### DATA IN THIS EXERCISE

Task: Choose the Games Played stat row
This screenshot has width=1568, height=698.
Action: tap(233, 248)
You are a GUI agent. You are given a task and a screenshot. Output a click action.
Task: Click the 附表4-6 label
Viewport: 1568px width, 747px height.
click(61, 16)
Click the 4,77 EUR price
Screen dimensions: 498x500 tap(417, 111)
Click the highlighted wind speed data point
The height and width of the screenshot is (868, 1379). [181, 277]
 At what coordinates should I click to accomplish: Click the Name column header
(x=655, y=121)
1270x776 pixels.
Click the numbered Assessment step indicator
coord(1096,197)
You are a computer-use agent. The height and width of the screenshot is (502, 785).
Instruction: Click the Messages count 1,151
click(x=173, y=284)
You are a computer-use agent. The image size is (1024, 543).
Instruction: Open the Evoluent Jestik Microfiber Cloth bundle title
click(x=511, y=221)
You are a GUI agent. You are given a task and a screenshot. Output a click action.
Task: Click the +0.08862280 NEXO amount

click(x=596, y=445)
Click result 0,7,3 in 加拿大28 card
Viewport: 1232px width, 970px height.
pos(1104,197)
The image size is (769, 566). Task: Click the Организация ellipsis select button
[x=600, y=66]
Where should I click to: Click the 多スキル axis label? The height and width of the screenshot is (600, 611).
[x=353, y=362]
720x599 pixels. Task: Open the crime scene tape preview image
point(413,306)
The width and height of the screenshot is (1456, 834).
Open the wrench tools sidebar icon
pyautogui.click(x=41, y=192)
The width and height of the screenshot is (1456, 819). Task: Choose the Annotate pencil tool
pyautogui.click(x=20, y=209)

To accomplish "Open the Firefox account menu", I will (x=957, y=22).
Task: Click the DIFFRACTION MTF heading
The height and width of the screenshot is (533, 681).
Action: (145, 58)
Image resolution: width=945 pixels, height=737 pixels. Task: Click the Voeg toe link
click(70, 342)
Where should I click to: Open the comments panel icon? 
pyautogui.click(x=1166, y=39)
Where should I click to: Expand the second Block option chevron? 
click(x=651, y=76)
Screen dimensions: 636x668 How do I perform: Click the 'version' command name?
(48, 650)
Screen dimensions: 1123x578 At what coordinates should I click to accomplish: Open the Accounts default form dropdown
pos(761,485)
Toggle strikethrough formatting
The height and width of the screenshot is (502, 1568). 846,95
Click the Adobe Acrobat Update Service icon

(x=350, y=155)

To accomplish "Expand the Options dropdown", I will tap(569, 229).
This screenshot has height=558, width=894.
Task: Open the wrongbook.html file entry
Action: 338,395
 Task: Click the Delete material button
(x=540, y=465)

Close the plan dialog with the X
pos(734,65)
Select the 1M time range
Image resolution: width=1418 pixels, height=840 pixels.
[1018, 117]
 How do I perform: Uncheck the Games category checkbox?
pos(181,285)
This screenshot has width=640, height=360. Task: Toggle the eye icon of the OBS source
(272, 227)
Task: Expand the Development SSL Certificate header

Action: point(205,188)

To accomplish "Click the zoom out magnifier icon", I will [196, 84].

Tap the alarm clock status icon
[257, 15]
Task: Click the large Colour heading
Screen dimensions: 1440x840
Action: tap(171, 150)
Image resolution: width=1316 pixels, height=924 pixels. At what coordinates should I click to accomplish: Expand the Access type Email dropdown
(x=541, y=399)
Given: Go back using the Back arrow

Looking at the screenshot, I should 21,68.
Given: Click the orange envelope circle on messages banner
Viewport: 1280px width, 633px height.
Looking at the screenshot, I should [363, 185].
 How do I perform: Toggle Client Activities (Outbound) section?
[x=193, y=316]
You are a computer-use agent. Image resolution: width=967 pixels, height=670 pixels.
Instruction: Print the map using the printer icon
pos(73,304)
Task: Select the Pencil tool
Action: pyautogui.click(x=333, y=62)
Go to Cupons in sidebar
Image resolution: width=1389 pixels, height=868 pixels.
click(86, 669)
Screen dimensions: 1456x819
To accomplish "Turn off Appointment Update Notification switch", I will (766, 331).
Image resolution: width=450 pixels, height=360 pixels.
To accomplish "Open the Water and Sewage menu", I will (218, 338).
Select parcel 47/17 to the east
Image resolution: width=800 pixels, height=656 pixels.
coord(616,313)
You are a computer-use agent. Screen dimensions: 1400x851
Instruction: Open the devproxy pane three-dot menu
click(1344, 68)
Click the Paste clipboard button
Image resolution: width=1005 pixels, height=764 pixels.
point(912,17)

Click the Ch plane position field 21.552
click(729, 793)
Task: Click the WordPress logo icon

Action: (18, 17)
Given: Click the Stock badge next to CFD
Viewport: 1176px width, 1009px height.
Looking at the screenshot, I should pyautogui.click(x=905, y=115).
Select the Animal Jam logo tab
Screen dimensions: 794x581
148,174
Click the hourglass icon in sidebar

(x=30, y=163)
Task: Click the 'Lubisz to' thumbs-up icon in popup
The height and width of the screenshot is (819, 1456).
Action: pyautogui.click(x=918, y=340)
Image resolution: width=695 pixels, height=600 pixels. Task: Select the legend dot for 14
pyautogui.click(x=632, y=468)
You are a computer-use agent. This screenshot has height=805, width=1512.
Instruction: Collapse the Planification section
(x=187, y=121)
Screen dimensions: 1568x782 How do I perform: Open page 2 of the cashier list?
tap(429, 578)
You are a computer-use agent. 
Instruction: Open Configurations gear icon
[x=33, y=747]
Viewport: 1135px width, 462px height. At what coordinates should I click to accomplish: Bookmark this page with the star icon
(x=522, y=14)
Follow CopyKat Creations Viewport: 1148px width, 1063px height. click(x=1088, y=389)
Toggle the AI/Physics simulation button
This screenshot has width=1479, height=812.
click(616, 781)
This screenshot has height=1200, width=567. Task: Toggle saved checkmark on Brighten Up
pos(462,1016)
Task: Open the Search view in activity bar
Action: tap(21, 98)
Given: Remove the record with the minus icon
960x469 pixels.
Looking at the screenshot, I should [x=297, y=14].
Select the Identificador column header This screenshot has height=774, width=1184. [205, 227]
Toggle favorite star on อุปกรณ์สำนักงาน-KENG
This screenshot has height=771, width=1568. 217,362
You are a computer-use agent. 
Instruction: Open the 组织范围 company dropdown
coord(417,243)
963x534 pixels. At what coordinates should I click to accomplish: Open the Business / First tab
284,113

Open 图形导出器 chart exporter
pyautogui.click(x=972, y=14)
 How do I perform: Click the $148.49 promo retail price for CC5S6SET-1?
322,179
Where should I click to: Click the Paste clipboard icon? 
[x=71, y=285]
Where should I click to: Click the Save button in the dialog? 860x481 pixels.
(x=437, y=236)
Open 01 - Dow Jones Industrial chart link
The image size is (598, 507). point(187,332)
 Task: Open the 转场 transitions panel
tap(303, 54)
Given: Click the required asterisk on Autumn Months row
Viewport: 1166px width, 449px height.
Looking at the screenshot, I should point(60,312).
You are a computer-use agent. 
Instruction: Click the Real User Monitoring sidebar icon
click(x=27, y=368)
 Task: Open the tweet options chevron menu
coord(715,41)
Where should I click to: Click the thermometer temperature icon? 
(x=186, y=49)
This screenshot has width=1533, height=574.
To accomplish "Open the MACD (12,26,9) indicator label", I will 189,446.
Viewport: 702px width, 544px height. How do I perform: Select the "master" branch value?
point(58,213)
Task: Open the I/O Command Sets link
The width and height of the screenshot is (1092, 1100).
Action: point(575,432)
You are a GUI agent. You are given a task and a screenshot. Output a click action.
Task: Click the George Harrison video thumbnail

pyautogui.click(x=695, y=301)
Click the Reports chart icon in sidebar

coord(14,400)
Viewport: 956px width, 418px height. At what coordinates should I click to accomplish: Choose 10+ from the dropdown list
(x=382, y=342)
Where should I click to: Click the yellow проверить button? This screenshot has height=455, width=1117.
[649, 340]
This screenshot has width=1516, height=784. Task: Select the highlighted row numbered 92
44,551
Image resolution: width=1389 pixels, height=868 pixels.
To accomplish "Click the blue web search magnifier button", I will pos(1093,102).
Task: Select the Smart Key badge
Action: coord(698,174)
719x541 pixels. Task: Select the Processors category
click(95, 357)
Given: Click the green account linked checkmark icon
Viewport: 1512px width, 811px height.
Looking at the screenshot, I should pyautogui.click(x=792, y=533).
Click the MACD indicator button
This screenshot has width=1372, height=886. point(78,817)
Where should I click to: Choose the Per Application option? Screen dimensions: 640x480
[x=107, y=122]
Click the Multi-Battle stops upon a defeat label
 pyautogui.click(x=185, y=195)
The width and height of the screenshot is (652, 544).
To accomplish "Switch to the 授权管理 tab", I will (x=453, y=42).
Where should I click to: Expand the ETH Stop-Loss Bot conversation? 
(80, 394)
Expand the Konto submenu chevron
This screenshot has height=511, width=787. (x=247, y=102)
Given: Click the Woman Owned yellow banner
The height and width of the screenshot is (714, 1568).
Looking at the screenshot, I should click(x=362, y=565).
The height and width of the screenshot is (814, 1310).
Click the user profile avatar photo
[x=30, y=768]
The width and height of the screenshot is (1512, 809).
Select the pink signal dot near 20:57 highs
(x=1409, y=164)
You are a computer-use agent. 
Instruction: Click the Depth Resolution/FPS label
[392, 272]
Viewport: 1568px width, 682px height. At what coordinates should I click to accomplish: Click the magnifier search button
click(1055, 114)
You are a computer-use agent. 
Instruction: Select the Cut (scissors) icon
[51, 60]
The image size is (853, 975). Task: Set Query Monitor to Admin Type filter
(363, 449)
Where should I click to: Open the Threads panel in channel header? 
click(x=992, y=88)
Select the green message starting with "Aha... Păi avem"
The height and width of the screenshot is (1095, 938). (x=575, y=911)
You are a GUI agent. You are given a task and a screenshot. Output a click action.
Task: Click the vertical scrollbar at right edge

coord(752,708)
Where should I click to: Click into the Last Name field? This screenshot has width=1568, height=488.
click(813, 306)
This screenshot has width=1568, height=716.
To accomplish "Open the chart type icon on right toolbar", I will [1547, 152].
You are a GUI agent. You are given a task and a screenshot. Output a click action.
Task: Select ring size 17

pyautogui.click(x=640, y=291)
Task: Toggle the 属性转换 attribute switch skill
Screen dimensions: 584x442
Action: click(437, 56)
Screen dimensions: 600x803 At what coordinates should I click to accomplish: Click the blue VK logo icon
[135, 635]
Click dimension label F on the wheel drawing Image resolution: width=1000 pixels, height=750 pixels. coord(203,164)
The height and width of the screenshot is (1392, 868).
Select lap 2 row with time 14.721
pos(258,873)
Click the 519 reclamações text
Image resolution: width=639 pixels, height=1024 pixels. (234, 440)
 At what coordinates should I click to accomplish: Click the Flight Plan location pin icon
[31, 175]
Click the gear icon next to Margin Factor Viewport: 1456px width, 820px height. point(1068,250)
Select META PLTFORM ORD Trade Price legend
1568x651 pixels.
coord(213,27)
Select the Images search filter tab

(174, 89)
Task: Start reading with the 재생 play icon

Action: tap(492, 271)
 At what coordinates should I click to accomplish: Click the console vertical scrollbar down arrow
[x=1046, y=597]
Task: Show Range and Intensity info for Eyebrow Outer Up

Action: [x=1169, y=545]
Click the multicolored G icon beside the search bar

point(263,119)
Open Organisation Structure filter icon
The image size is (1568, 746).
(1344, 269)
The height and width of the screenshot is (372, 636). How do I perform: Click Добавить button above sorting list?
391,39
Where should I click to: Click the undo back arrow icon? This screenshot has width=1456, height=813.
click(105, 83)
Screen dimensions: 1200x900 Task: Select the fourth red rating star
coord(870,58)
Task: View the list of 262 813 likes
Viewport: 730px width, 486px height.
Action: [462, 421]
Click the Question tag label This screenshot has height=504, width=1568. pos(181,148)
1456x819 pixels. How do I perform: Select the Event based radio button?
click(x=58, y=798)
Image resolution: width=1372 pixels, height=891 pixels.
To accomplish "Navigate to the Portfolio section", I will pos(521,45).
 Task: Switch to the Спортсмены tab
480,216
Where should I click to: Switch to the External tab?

### WHAT IS ASKED
Gather every line from the items above that contains the word "vertical", and reproduce each such line in full.

### RESPONSE TO THE TASK
Task: Click the vertical scrollbar at right edge
 At what coordinates should I click to accomplish: Click the console vertical scrollbar down arrow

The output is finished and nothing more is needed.